Russian mass media report that the car of the Deputy Chief of the General Staff of the Russian Armed Forces was set on fire by a pensioner who was kidnapped and hypnotized by the Ukrainian special services.

The pensioner who allegedly set fire to the Russian general’s car would have turned 65 years oldPhoto: video shooting

“The woman who set fire to the official BMW was a 65-year-old pensioner named Olena,” the online newspaper “Lenta” also reports with reference to the arson of the car of General Yevhen Secretarev. The news site also published a video of the car being set on fire.

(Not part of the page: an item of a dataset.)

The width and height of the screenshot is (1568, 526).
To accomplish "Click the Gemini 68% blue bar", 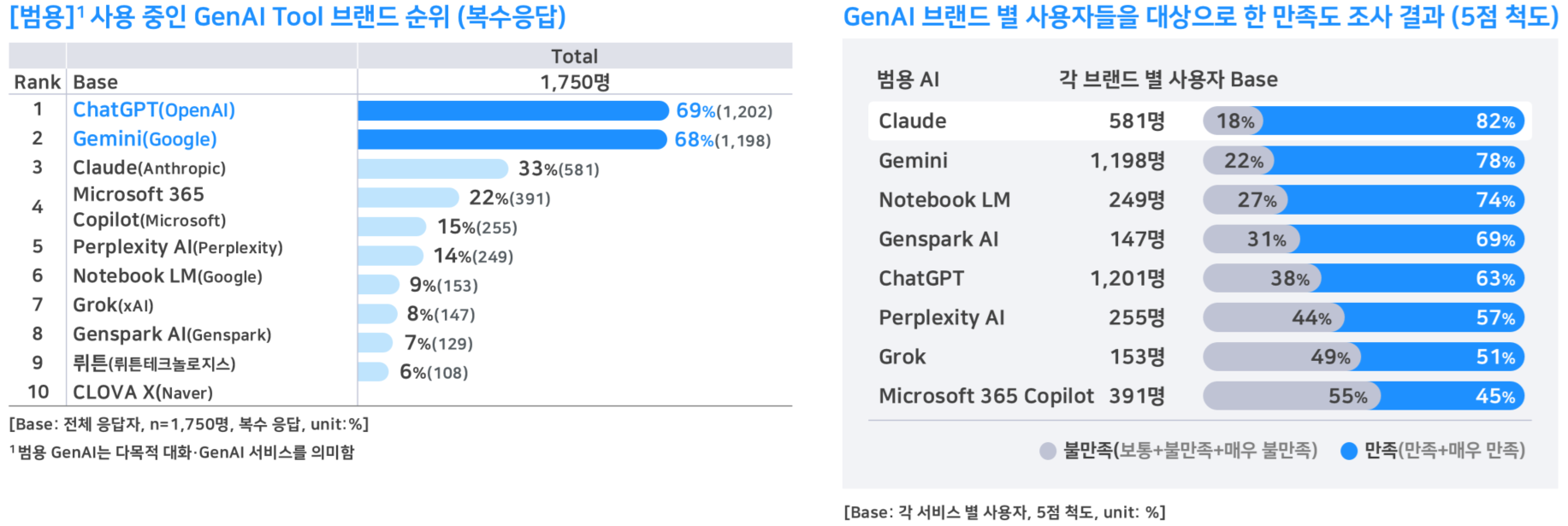I will [512, 139].
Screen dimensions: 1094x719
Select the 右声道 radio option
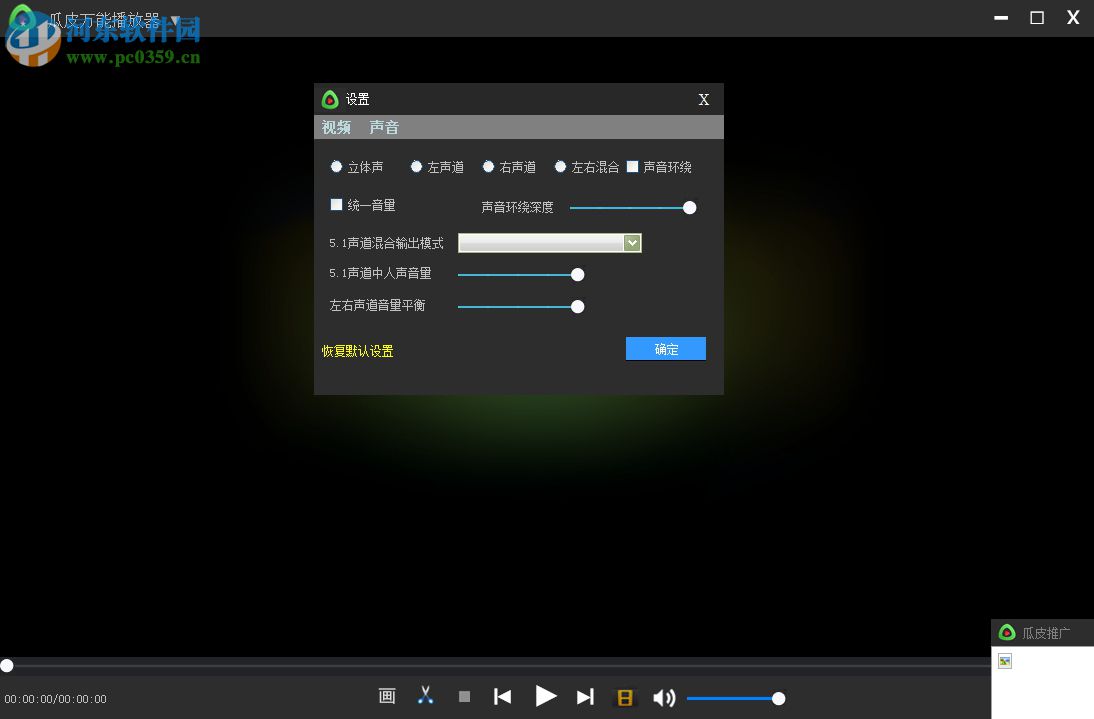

“Her son-in-law believes she was recruited by Ukrainian special forces, who trained her to set fire to cars,” added reporters for Lenta, an online newspaper once known as one of Moscow’s independent channels.

But Lenta has taken an increasingly pro-Kremlin stance in recent years, eventually being bought in 2020 by Russia’s largest state-owned bank, Sberbank.

Baza, another Russian news site, said the woman’s gesture was confirmed as a protest against a “special military operation” launched by President Vladimir Putin on February 24, and that the woman faces up to 15 years in prison.

The General Secretary heads the Department of Military Censorship in the Russian Armed Forces.

The news presented by the Russian mass media was called “madness”

The Insider, an investigative website that works with Bellingcat journalists, alleged in a wide-ranging investigation published earlier in August that numerous Russian soldiers and their relatives had complained to military prosecutors that the soldiers had been tricked or coerced into signing professional contracts by their superiors.

It is unclear whether the woman’s gesture is related to this situation and how reliable the information presented by the Kremlin-controlled Russian media is. Investigative sites The Insider and Bellingcat were banned in Russia in mid-July.

Olha Lautman, a researcher at the Center for the Analysis of European Politics, on her Twitter page, referring to the news of a pensioner allegedly “hypnotized” by the Ukrainian special services, notes that “not an hour goes by that they (Russians) do not reveal to the world the absurdity, cruelty and madness of this failed state.” .

Lautman is one of the foreign analysts who last week expressed doubts about the FSB’s official version of the murder of Daria Dugina, the daughter of one of President Vladimir Putin’s most prominent ideologues.

On Monday, the Federal Security Service of Russia, the FSB, announced that it had identified a second person involved in the murder of Oleksandr Dugin’s daughter.